Chapter 28: JOURNEY TO THE CAPITAL
The border between Reed’s domain and the neighboring territory of Lord Vexus manifested as a physical wound in the landscape—a jagged crack where soil turned from the rich, blood-infused black earth of the Hollow to the sickly yellow clay of Vexus’s realm. Reed paused at this boundary, feeling the elemental energies within him recoil at the transition. Behind him, the skies bore the perpetual amber hue of his domain. Ahead, clouds of noxious green vapor swirled beneath a sky the color of old bruises.
"You feel it, don’t you?" Shia asked, her shadow-form congealing beside him. "The rejection. Your elements sense the incompatibility."
Reed nodded, watching as the flesh of his forearm rippled with discomfort, the four elements churning visibly beneath his translucent skin. "Each Lord’s domain is an extension of their essence. My presence here is... an intrusion."
He took a deliberate step forward, crossing the boundary. Pain lanced through his body—not debilitating, but certainly unpleasant. The land beneath his feet seemed to shudder in revulsion. Behind them, a goblin scout from his vanguard shrieked in agony as it crossed, its body convulsing before collapsing into a heap of withered flesh.
"Lesser beings cannot survive transition between incompatible domains," Reed observed dispassionately. "Remember this when we return. Only those bound directly to us will endure."
They had traveled light—only Reed and Shia making the journey to the Capital, with no retinue or display of power. Reed wore simple leather armor beneath a hooded cloak that concealed his transformed appearance, though nothing could hide the faint glow that emanated from his skin or the occasional flicker of elemental energy that escaped his control.

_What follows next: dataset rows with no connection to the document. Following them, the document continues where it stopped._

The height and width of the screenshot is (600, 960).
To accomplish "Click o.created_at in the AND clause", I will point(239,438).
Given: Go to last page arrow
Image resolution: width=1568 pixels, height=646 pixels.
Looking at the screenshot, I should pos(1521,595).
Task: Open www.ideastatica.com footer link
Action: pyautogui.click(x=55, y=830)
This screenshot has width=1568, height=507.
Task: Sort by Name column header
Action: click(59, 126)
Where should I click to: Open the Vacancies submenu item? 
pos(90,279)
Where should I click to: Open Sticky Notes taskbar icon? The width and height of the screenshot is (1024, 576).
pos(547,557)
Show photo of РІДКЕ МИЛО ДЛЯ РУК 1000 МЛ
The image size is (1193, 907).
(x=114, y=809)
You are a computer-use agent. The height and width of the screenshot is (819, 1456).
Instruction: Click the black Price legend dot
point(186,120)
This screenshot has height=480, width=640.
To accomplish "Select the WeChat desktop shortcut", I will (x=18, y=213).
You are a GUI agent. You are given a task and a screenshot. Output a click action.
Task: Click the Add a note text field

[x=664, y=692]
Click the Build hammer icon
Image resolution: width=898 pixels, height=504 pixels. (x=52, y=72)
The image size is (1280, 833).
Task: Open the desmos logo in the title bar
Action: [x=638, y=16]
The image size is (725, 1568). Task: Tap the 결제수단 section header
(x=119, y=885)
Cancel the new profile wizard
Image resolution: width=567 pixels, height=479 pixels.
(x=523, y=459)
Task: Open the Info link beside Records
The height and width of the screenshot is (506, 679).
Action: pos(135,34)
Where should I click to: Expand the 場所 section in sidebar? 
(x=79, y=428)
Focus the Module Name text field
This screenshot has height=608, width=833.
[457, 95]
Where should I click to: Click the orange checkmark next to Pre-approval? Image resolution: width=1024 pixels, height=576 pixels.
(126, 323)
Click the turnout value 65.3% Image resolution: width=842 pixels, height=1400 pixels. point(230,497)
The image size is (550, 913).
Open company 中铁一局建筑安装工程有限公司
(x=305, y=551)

Three days into their journey through Vexus’s territory, they encountered the first settlement—a village if one could call it that. The structures were asymmetrical and unnaturally angled, composed of materials that resembled bone and cartilage more than wood or stone. The inhabitants moved with jerking, puppet-like motions, their bodies augmented with crude mechanical appendages.
"Lord Vexus styles himself an innovator," Shia observed as they passed through the village center, drawing fearful glances and whispers. "These people are his experiments."
Reed studied a child—or what had once been a child—whose right arm had been replaced with a spindly metal apparatus ending in a pickaxe. Its eyes were dull, the spark of self-awareness long extinguished.
"Innovation without purpose is merely cruelty masquerading as progress," Reed replied, the elements beneath his skin reacting to his disgust. Tiny flames flickered between his fingers before he suppressed them.
A village elder approached them, his body more machine than man, clicking and whirring with each labored step. "Travelers," he said, voice emanating from a brass speaker embedded in his throat, "you must pay tribute to pass through Lord Vexus’s domain."